Zaha Hadid, the acclaimed Iraqi-British architect known for her sensuous curvilinear structures that blurred the line between architecture and art, died Thursday morning in a Miami hospital.
According to a statement issued by her office, Hadid died suddenly of a heart attack while being treated for bronchitis. The architect was 65.
Architect Robert A. M. Stern, Dean at Yale’s architecture school where Hadid was teaching an advanced studio course said, “Zaha was an amazing person, and a great friend to me. I loved every minute I could spend with her,” he said. “She is one of the great talents and innovators of our time.”
Hadid, the Norman R. Foster visiting professor at Yale, was expected to return to the school next week. “She was a great teacher,” said Stern. “Her students held her in love and awe.”
Hadid was born in Baghdad in 1950 and studied at the American University of Beirut and later the Architectural Association in London. She established her firm, Zaha Hadid Architects (ZHA) in 1979 in London.
Hadid’s work with business partner Patrik Schumacher was characterized by biomorphically-shaped forms achieved through parametric design.
She first gained acclaim for her first major work, a firehouse at the Vitra campus in Weil Am Rhein, Germany. She went on to design major projects including the The Aquatics Center for the 2012 Olympic Games in London (2011), Heydar Aliyev Center in Baku, Azerbaijan (2013). Her gravity-defying Messner Mountain Museum in the Italian Alps was completed last year.
In addition to buildings, Hadid designed objects ranging from furniture to sneakers.
She is widely regarded as the world’s foremost woman architect, garnering the profession’s highest honors including the RIBA Gold Medal (2016) and the Pritzker Architecture Prize (2004) —the first woman to receive both honors. Hadid also won RIBA’s Stirling Prize, the UK’s most prestigious architecture prize, twice. Queen Elizabeth II bestowed her with the title of Dame Commander of the Order of the British Empire in 2012.

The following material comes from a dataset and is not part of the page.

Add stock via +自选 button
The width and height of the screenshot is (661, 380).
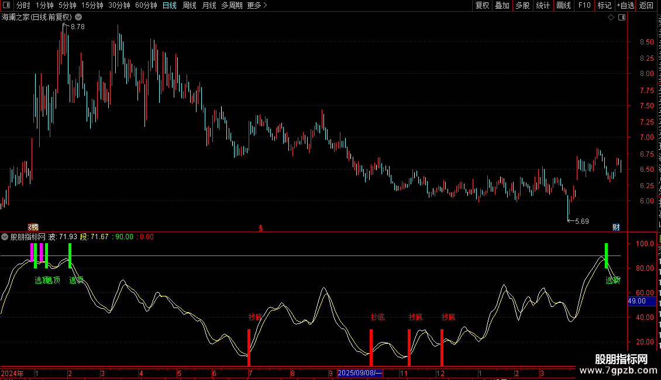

“The Pritzker Family and the Pritzker Architecture Prize organization are deeply saddened by the passing of Dame Zaha Hadid. She was truly a pioneer in the field of architecture,” the Pritzker Prize said in a statement.
RIBA President Jane Duncan said: “This is absolutely terrible news. Dame Zaha Hadid was an inspirational woman, and the kind of architect one can only dream of being. Visionary and highly experimental, her legacy despite her young age, is formidable.”
Said architect Peter Eisenman, who taught at Yale with Hadid. "She was an important person for her gender, but, for me, the most important thing was that she was a defender or architecture. And that's what we need more than anything else today, someone who believes in and defends the discipline."
In 1988, Eisenman participated with Hadid along with architects Bernard Tschumi, Frank Gehry, Coop Himmelb(l)au, Daniel Libeskind, and Rem Koolhaas in the seminal 1988 MoMA exhibition Deconstructivist Architecture—a show for “architects who were experimenting with new forms and new ideas,” he explained. “Zaha’s participation was very important as a woman—that [architecture] wasn’t just an all-boys club.”
Tschumi, who invited Hadid to teach architecture studios during his tenure as dean at Columbia’s Graduate School of Architecture, Planning, and Preservation from 1988 to 2003, called her “the best in a generation,” when reached by phone.
“She was almost working in another universe, and I mean that very much as a compliment,” he said. “She was not bound by conventions or clichés that architects tend to be stuck in.”